--- DOCUMENT SEGMENT ---
Samuel Smyth (25 February 1925 – 19 October 2016) was a Northern Irish footballer who played in the Football League for Wolverhampton Wanderers, Stoke City and Liverpool.

Career
Smyth was born in Belfast in 1925 and played for local clubs Distillery, Linfield and Dundela in the Irish League before being signed by English Football League side Wolverhampton Wanderers in July 1947 for a fee of £1,100. Despite taking Wolves to third place in the 1946–47 season manager Ted Vizard was replaced by his assistant Stan Cullis in June 1948. The following year Cullis led Wolves to the FA Cup final against Leicester City, Jesse Pye scoring two goals in the first half and Smyth netting another in the 68th minute. Smyth had scored both Wolves goals in the two semi-final games against Manchester Utd. The following season Wolves finished in 2nd place in the First Division. He had scored 43 goals in 116 cup and league appearances for Wolves.

In September 1951 Stoke City paid a club record fee of £25,000 to Wolves for Smyth in a bid to help them avoid relegation after an awful start to the 1951–52 season. Smyth had the desired impact at the Victoria Ground as he scored 12 vital goals as Stoke escaped the drop by three points. He scored five goals in 14 matches in 1952–53 before being sold to Liverpool in January 1953 for a fee of £12,000. Smyth made his debut for his new club against the side he just departed, Stoke just days later. He spent two seasons at Anfield scoring 20 goals in 44 appearances.

--- DATA RECORDS ---
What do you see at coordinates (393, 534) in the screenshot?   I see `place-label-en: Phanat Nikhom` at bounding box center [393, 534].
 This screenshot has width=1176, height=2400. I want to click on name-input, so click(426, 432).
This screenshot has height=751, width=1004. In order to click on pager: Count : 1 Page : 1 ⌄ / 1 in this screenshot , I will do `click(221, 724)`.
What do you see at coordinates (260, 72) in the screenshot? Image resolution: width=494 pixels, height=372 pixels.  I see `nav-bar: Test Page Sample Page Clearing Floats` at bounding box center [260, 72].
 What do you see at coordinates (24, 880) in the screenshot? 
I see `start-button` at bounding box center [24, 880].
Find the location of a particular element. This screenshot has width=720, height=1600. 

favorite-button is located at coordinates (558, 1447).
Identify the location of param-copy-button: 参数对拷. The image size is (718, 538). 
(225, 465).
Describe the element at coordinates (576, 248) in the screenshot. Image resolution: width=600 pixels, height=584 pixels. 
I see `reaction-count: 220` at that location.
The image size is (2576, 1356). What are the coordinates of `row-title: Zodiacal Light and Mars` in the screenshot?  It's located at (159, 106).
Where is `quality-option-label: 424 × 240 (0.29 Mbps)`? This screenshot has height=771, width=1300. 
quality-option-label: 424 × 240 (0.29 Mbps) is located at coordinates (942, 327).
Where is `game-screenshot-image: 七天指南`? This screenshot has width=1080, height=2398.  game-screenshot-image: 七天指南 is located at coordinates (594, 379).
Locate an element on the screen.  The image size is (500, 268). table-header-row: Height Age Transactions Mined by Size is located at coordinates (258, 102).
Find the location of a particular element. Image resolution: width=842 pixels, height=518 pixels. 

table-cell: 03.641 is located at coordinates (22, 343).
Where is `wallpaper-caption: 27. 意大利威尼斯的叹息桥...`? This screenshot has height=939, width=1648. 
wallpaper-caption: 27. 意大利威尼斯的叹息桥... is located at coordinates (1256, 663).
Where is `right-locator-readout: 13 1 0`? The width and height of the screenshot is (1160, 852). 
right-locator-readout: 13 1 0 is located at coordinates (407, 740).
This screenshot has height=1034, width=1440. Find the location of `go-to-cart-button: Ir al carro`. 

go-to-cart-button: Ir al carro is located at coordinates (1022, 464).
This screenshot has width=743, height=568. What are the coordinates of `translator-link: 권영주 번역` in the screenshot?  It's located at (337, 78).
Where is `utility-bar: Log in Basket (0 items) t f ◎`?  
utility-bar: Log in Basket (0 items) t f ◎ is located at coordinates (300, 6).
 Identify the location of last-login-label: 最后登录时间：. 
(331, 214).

--- ASSIGNED TASK ---
Translate this sentence from the footballer biography above into Spanish: "Smyth had scored both Wolves goals in the two semi-final games against Manchester Utd."

--- RESPONSE TO THE EXERCISE ---
Smyth había marcado los dos goles del Wolves en los dos partidos de semifinales contra el Manchester Utd.